Investors: Don't Expect a Rate Cut for the Holidays

The Federal Reserve clearly is hesitating to cut rates, at least in the near term.

Since the beginning of the Great Recession sparked by the 2008 financial crisis, growth in the economy and stock prices has been aided by low interest rates.

Now, the economy is in a late-cycle stage, with the expansion in its 11th year.

GDP growth is decelerating and a seemingly broken Phillips Curve (more employment equals higher inflation) has inflation growing at under 2% of late.

The Fed has cut rates three times in 2019, helping support the economy and the S&P 500's 22% year-to-date gain.

But now there are several forces that make it hard for the central bank to continue pumping liquidity into the economy.

For the moment, Fed Chairman Jerome Powell told Congress Wednesday that he sees the current expansion continuing and that rate cuts will be necessary only if the economic significantly disappoints.

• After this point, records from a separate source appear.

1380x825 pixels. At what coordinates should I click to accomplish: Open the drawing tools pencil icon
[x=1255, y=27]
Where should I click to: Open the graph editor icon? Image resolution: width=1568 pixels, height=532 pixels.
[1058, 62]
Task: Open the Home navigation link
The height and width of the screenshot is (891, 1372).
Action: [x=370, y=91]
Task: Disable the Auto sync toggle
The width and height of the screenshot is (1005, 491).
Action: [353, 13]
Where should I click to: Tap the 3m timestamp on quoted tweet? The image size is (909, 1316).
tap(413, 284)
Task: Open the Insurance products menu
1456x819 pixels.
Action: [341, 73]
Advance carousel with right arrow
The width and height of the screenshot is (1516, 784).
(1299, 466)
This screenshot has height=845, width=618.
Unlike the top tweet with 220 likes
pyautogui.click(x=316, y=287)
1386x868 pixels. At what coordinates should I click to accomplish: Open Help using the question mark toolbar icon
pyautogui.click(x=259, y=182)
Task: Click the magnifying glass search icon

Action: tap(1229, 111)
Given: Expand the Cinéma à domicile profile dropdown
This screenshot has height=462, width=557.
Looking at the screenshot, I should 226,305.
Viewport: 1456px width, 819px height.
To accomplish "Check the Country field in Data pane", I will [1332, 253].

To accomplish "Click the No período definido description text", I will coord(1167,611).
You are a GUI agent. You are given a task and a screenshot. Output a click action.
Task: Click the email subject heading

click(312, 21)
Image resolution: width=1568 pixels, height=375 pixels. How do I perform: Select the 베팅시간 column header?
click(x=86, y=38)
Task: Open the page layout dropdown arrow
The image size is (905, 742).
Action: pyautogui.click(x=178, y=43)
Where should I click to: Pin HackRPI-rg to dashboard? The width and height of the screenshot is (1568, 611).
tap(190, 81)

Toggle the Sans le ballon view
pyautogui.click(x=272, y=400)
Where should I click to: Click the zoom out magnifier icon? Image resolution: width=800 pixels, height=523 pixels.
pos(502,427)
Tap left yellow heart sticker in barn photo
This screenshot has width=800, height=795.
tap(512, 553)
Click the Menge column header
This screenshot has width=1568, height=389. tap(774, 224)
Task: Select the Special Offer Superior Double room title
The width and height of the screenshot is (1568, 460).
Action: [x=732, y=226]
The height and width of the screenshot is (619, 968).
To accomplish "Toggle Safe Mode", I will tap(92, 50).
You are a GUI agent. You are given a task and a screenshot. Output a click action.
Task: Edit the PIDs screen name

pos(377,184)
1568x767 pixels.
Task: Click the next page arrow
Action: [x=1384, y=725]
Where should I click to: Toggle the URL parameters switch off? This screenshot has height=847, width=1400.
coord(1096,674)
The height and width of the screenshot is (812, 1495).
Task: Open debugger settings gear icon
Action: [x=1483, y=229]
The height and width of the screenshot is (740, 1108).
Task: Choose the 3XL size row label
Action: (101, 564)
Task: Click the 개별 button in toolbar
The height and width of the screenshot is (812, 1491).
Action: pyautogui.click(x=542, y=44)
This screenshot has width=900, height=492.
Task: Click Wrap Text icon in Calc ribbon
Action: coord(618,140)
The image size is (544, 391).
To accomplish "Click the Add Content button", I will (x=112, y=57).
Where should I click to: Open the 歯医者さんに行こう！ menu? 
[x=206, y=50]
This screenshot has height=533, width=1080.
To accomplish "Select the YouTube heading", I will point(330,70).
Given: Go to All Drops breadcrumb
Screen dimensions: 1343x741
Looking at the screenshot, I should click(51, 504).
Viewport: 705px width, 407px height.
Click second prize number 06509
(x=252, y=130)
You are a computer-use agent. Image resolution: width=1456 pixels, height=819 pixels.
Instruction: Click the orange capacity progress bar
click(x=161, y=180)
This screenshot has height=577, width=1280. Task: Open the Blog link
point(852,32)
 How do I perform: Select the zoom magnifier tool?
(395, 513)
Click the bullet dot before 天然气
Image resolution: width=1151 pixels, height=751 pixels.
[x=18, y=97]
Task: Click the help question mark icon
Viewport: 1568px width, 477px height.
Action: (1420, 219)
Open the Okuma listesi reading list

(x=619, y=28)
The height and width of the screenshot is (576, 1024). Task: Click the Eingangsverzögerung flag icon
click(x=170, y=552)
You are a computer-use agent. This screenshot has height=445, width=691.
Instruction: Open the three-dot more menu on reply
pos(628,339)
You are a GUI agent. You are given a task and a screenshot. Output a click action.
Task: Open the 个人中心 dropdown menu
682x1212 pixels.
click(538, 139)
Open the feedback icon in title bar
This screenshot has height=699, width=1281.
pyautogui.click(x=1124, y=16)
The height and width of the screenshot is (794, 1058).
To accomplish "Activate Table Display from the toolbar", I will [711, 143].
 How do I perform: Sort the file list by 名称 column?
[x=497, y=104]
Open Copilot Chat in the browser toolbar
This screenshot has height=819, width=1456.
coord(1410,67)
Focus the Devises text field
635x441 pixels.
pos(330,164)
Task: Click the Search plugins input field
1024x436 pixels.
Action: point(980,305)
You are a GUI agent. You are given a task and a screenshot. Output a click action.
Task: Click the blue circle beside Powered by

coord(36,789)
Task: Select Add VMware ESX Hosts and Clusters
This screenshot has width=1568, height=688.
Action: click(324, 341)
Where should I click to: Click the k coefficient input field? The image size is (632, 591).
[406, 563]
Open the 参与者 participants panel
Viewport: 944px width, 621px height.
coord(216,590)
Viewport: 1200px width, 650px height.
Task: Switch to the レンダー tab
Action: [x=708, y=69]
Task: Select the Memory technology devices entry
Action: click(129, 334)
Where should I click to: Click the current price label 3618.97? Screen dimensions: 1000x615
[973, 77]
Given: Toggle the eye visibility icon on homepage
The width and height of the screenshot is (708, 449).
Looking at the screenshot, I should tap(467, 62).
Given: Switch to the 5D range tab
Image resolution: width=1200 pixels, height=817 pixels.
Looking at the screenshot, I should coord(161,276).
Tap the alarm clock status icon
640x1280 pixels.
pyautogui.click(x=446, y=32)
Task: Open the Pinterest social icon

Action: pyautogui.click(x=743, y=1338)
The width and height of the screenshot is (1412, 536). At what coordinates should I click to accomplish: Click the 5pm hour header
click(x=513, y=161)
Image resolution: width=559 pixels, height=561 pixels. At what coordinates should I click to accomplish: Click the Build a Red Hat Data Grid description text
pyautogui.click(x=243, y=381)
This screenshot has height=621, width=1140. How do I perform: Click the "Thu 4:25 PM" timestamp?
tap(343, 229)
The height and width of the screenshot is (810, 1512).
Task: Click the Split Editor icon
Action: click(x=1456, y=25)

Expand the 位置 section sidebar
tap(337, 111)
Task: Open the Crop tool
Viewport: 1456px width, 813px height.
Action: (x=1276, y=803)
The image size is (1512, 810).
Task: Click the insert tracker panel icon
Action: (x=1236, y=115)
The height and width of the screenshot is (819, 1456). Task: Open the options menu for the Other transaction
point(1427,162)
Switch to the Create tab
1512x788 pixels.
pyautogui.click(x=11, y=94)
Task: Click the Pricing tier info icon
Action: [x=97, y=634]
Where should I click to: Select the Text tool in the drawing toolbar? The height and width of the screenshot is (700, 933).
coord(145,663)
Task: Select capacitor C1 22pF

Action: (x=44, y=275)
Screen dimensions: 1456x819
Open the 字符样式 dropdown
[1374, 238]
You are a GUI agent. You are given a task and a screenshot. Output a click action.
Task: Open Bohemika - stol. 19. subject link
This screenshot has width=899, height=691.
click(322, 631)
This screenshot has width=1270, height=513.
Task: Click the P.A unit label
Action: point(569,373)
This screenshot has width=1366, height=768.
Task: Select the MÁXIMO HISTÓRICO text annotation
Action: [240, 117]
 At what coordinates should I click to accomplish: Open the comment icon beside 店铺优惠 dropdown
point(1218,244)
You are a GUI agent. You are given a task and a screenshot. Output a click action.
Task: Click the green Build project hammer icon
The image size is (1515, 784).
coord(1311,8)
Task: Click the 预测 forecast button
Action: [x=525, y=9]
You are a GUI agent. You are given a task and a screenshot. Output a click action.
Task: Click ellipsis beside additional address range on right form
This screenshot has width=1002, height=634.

But the U.S.-China trade war looks to be headed in the wrong direction after several weeks of optimism.

This pushed down all three major U.S. stock indexes Wednesday.

And some investors are still looking for more rate cuts.

"If the data turns south, the Fed will be there to add more stimulus," Tony Bedikian, head of global markets at Citizens Bank, told TheStreet.

But Powell mentioned several factors that weigh on the Fed's ability to cut rates.

First, the federal budget deficit leaves the government in need of cash, which means that in the event of a recession, it can't cut taxes very much to stimulate growth.

That means the Fed would need to step in and lower interest rates.

But the Fed has only nine rate cuts at its disposal and it has used three.

Some have said the Fed may have to keep its powder dry given the prospect that a recession might hit.

In addition, Powell said, currently low rates are limiting the Fed's ability to stimulate economic growth.

Rates in the U.S. have recently ticked higher, but the 10-year treasury still sits just above 1.9%, with the federal funds rate between 1.5% and 1.75%.

That's a view held by many investors, but the Fed's confirmation solidifies it.

What stock investors must hang their hats on now: resolution of the trade war, which remains one of the largest economic X factors at present.